Output nothing but the lines from the one holding "The width and height of the screenshot is (1019, 816)." to the end of the listing. Reproduce them exactly, without the pictures.

>>

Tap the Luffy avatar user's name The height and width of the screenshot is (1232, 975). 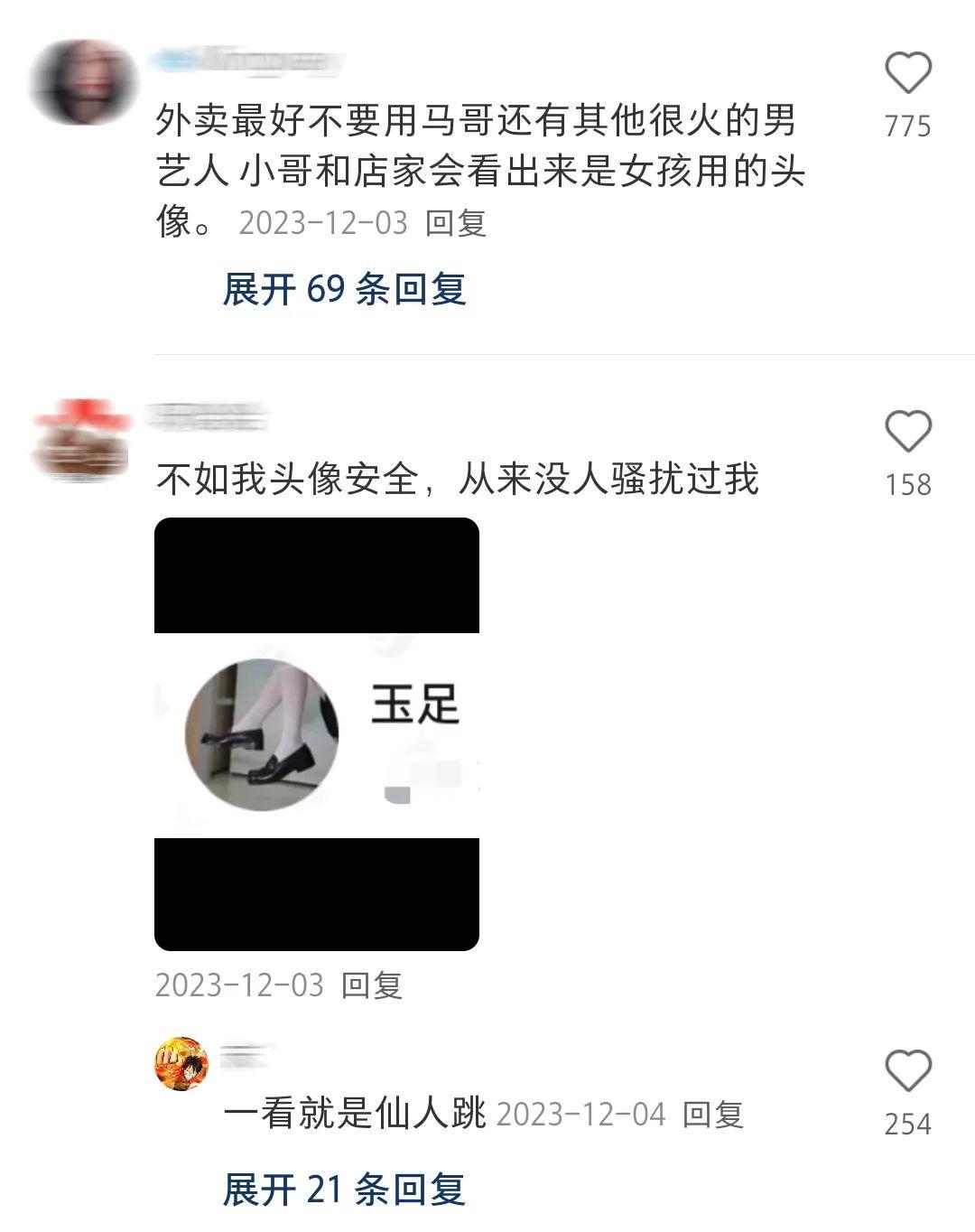(244, 1055)
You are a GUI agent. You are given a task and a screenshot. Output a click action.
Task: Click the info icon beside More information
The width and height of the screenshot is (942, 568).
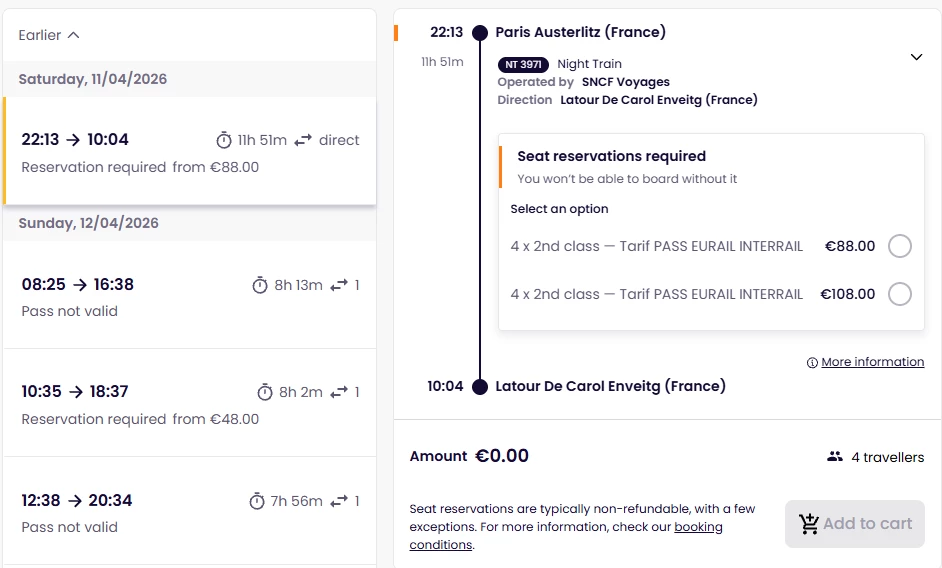[812, 363]
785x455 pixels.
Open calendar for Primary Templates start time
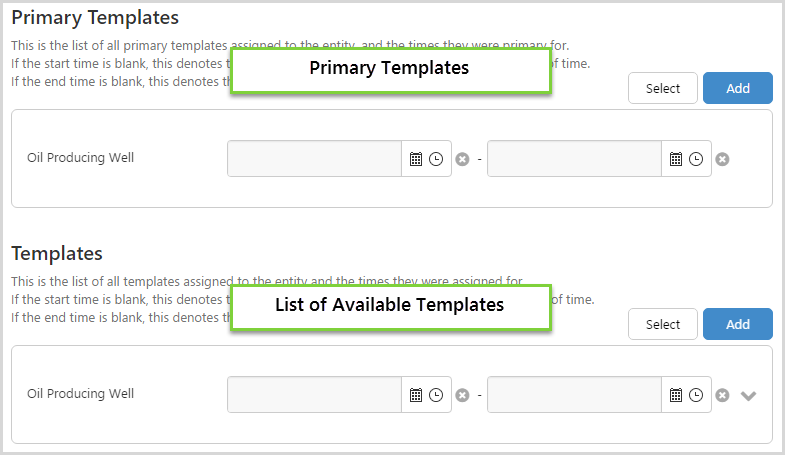click(x=416, y=159)

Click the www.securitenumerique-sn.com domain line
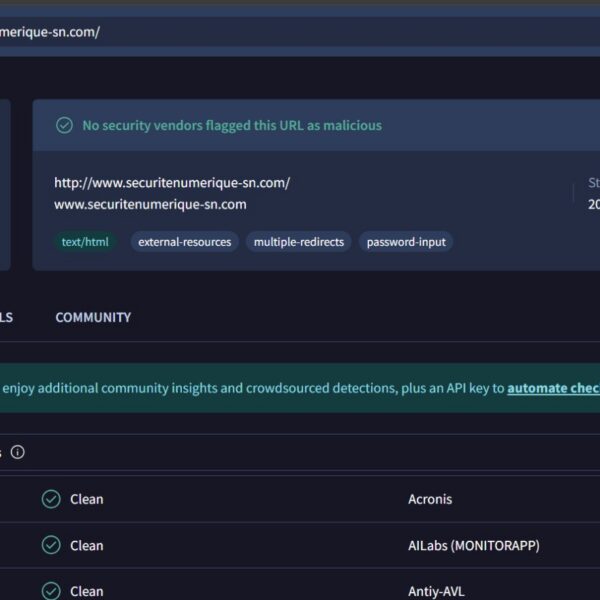tap(150, 204)
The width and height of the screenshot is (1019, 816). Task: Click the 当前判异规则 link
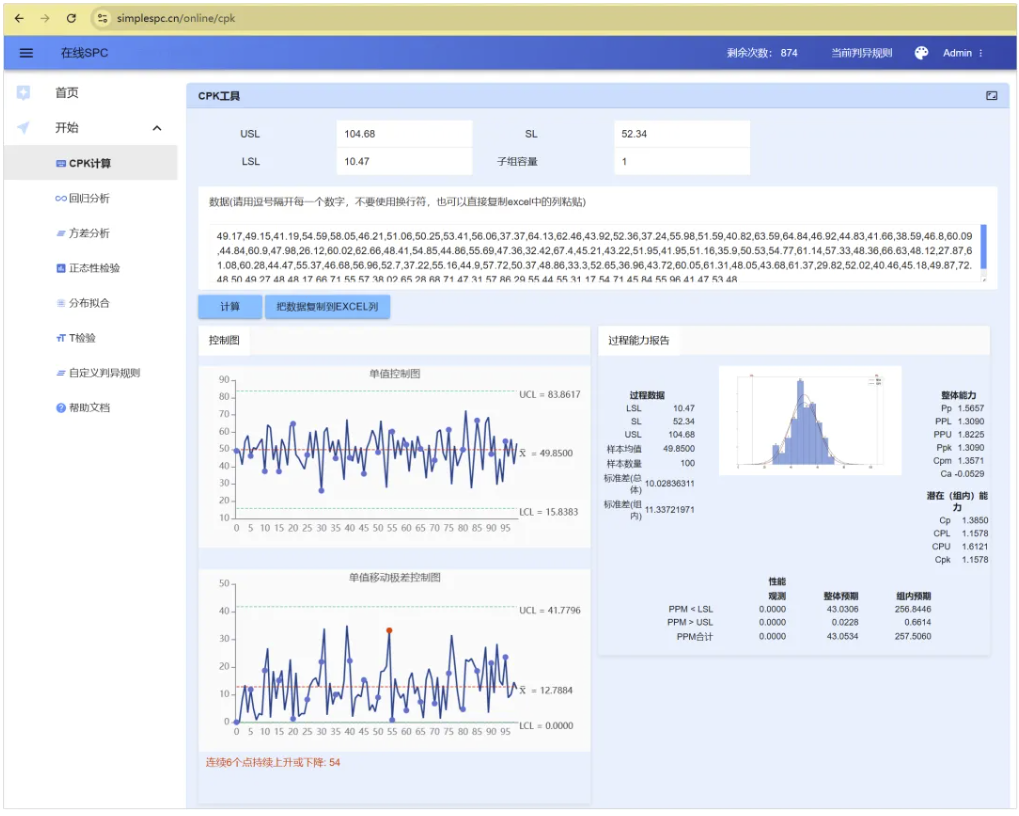(861, 53)
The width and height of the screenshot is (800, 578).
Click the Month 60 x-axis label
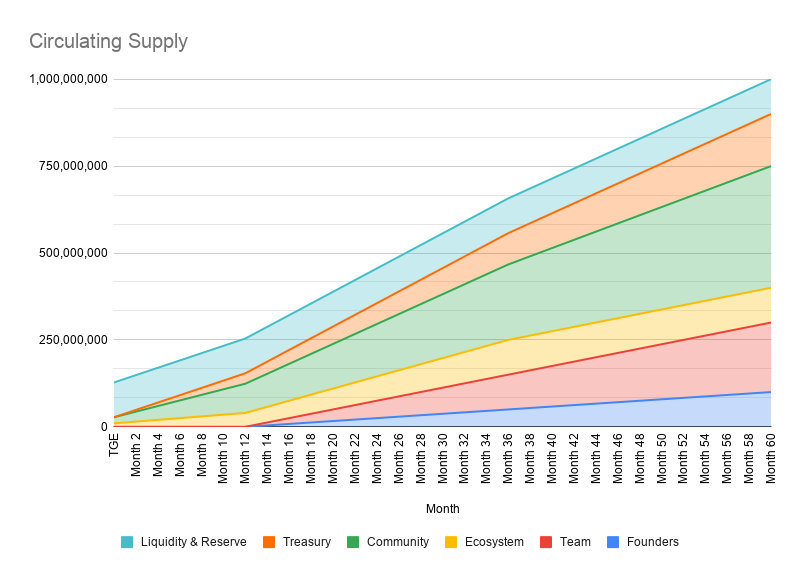tap(771, 457)
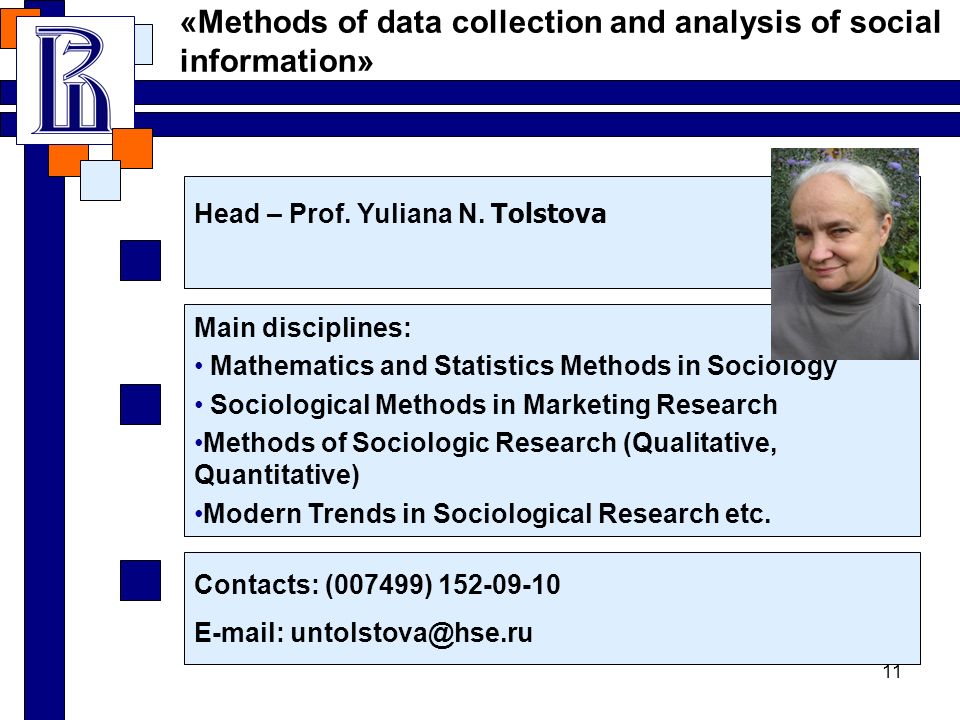Select Methods of Sociologic Research bullet
960x720 pixels.
coord(486,458)
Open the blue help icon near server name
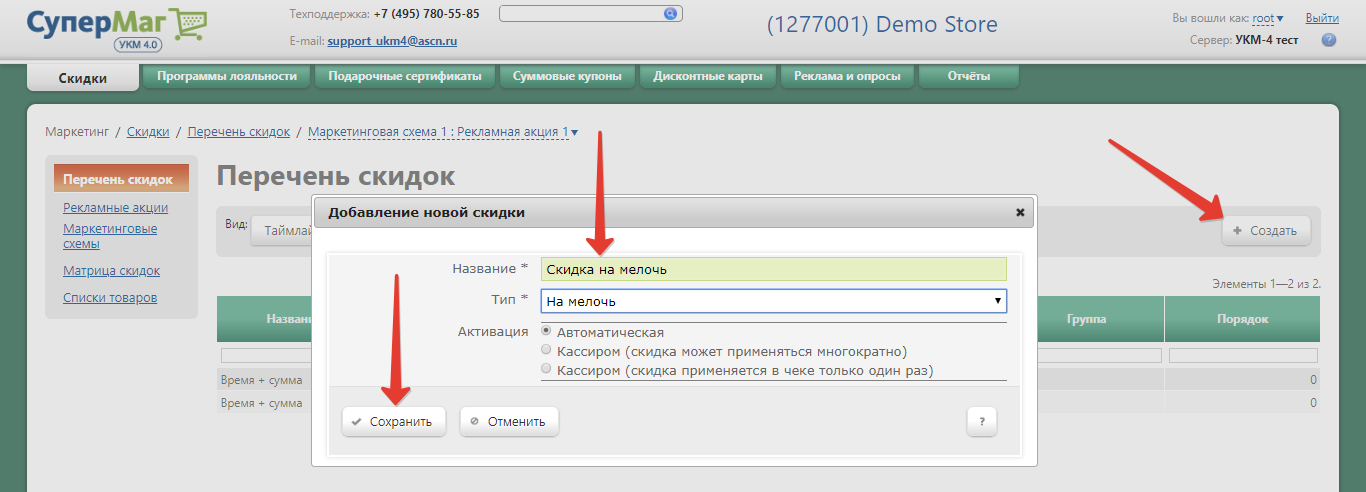 click(1329, 40)
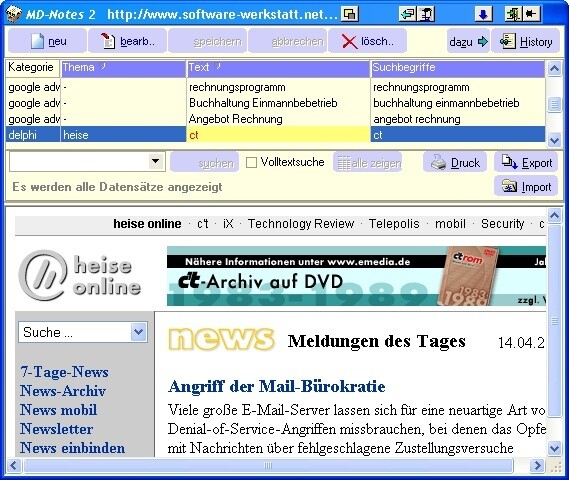This screenshot has height=480, width=569.
Task: Edit the entry with the 'bearb..' button
Action: (x=127, y=41)
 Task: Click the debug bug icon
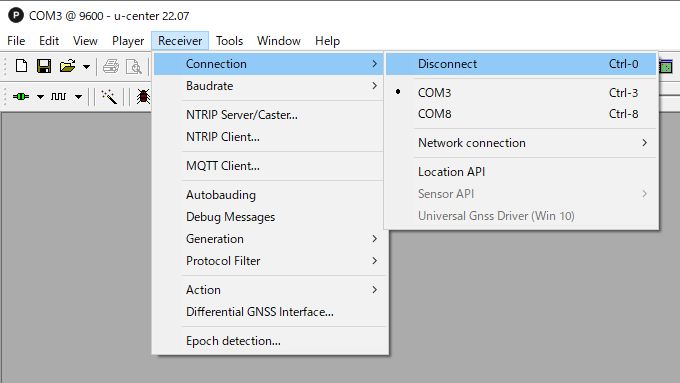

<<

Solution to this problem =
The width and height of the screenshot is (1019, 816). Task: Click the 当前判异规则 link
(861, 53)
The width and height of the screenshot is (800, 578).
Click the Month 60 x-axis label
tap(771, 457)
Select Methods of Sociologic Research bullet
960x720 pixels.
coord(486,458)
Open the blue help icon near server name
 click(1329, 40)
This screenshot has height=480, width=569.
Task: Edit the entry with the 'bearb..' button
Action: (x=127, y=41)
 Task: Click the debug bug icon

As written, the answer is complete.